▶ **Task**:
From the line containing "1372x887 pixels. At" through the last line of the records below, output every line exactly as it appears, but leave out the pictures.

(Dataset entries)
------

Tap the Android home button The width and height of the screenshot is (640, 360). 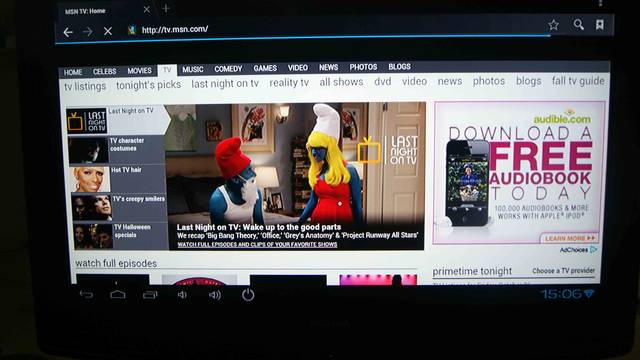pyautogui.click(x=118, y=294)
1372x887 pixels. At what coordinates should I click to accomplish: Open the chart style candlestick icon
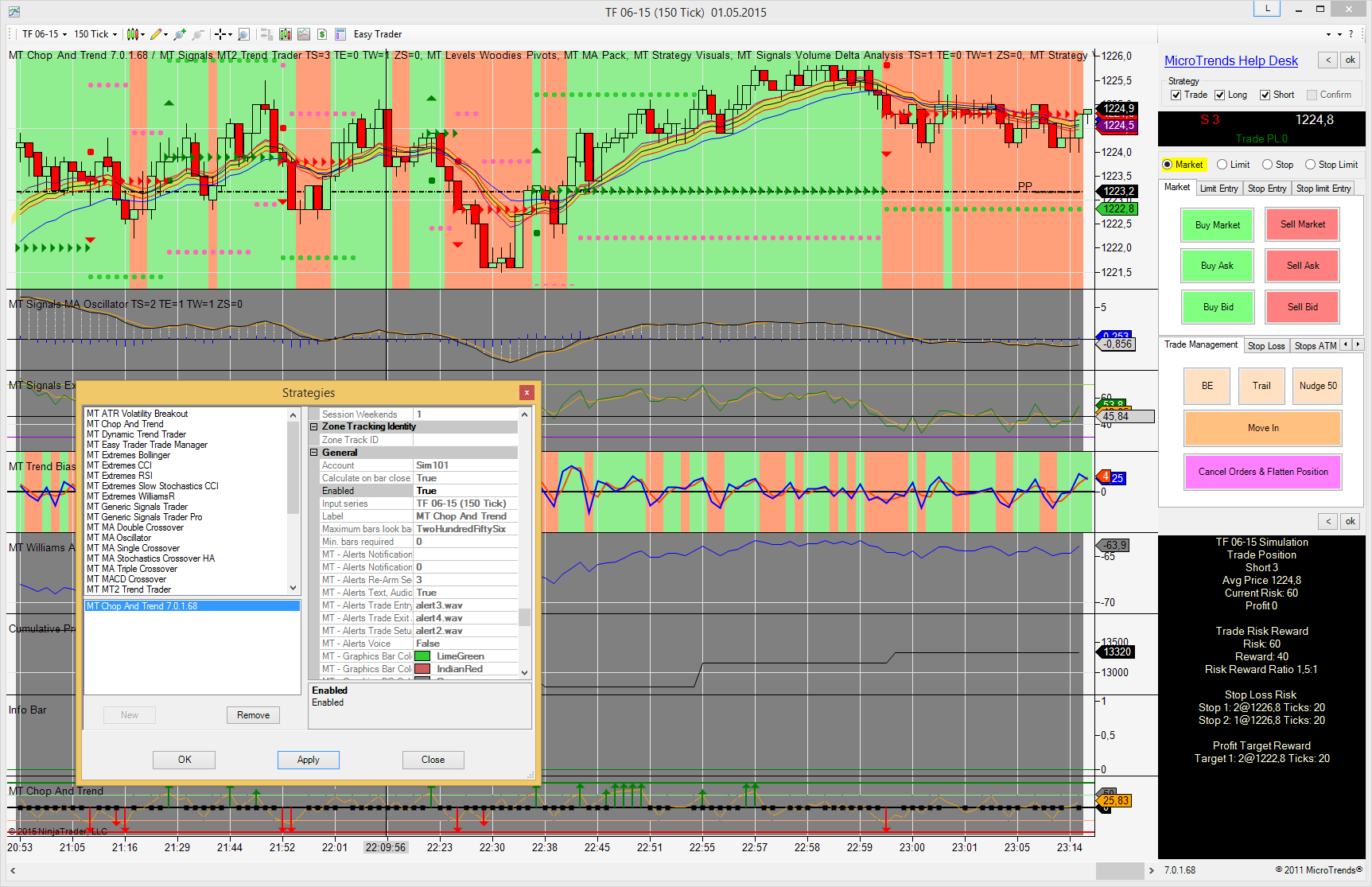coord(133,34)
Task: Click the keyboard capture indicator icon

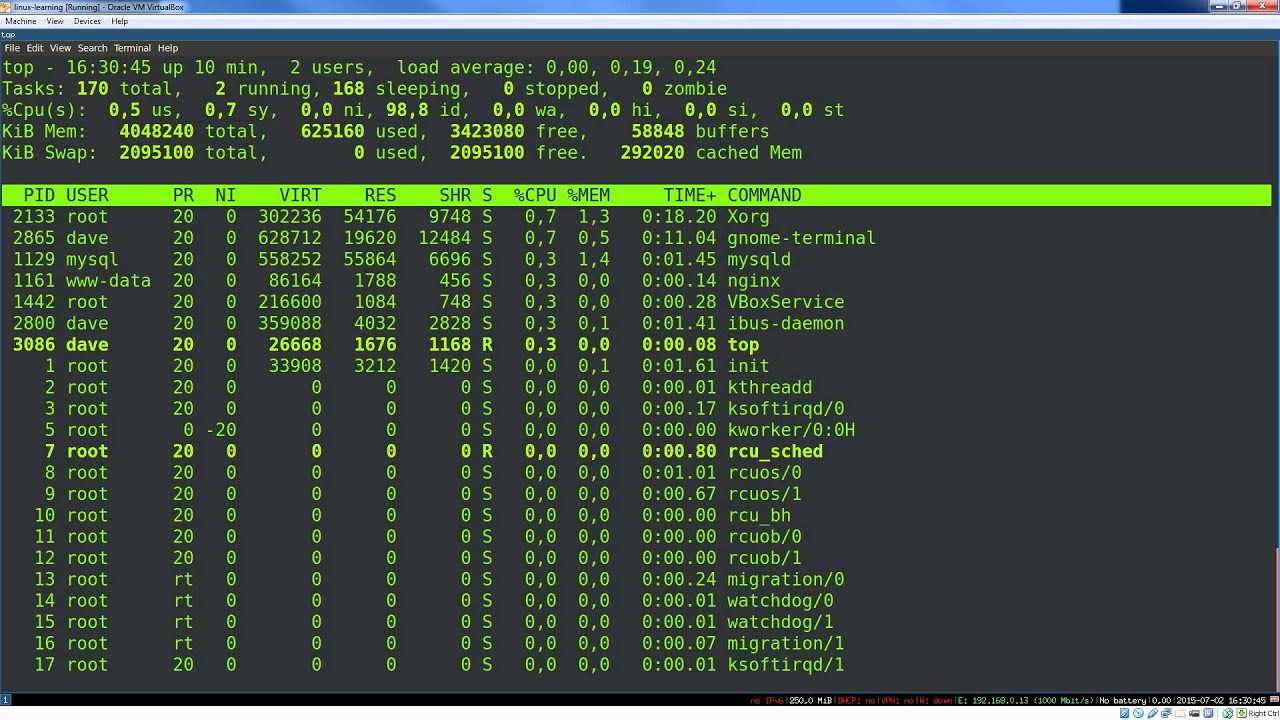Action: point(1242,712)
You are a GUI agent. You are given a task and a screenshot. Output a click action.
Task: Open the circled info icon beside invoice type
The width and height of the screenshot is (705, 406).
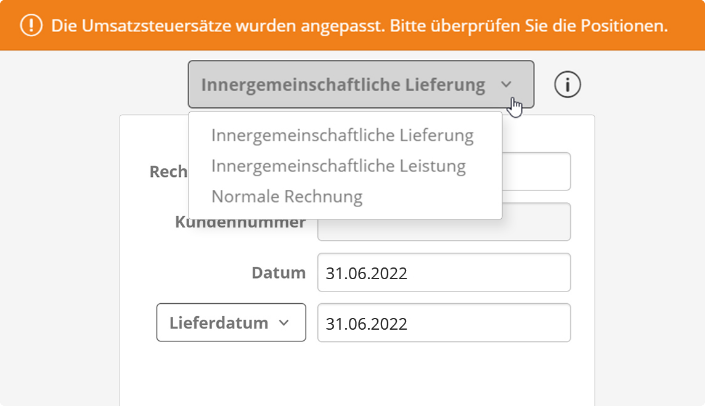click(x=567, y=85)
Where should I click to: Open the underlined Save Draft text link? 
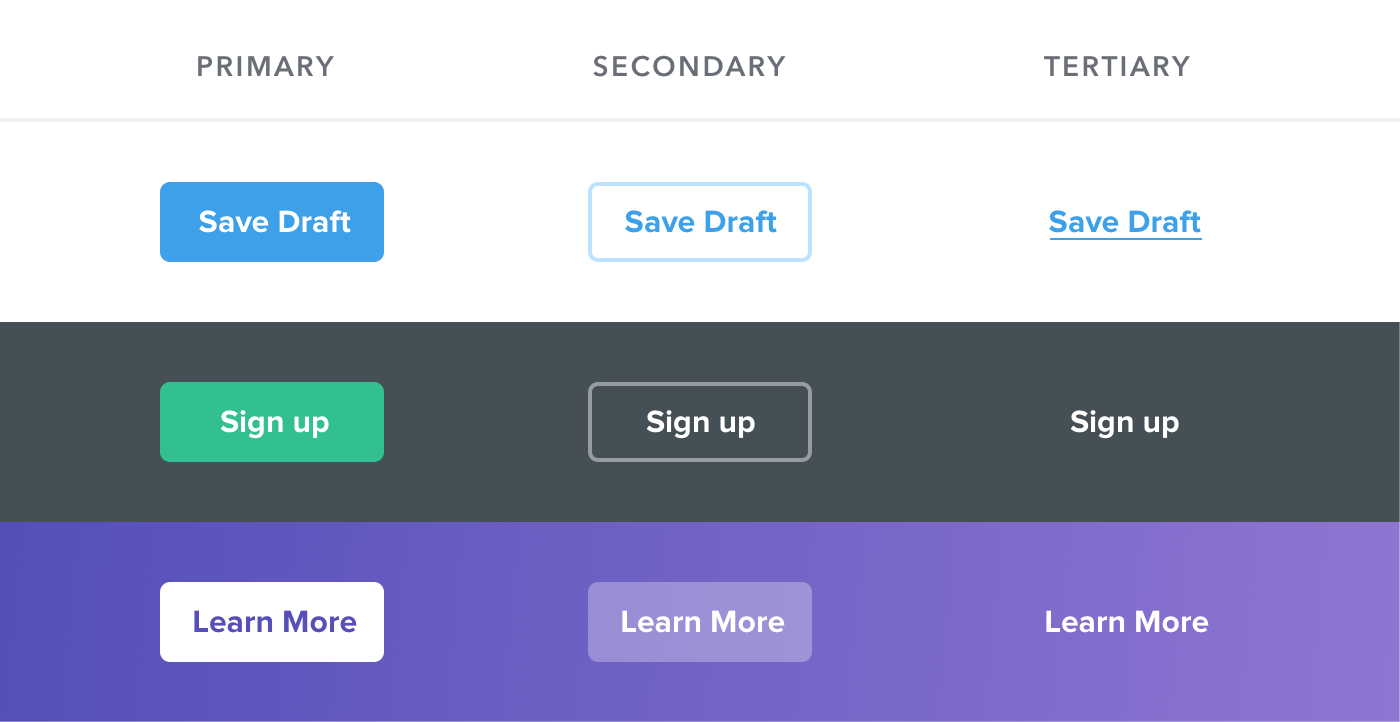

------

▶ **Expected answer**:
1372x887 pixels. At what coordinates should I click to accomplish: Open the chart style candlestick icon
coord(133,34)
Task: Click the keyboard capture indicator icon

Action: point(1242,712)
You are a GUI agent. You are given a task and a screenshot. Output a click action.
Task: Open the circled info icon beside invoice type
The width and height of the screenshot is (705, 406).
click(x=567, y=85)
Where should I click to: Open the underlined Save Draft text link? 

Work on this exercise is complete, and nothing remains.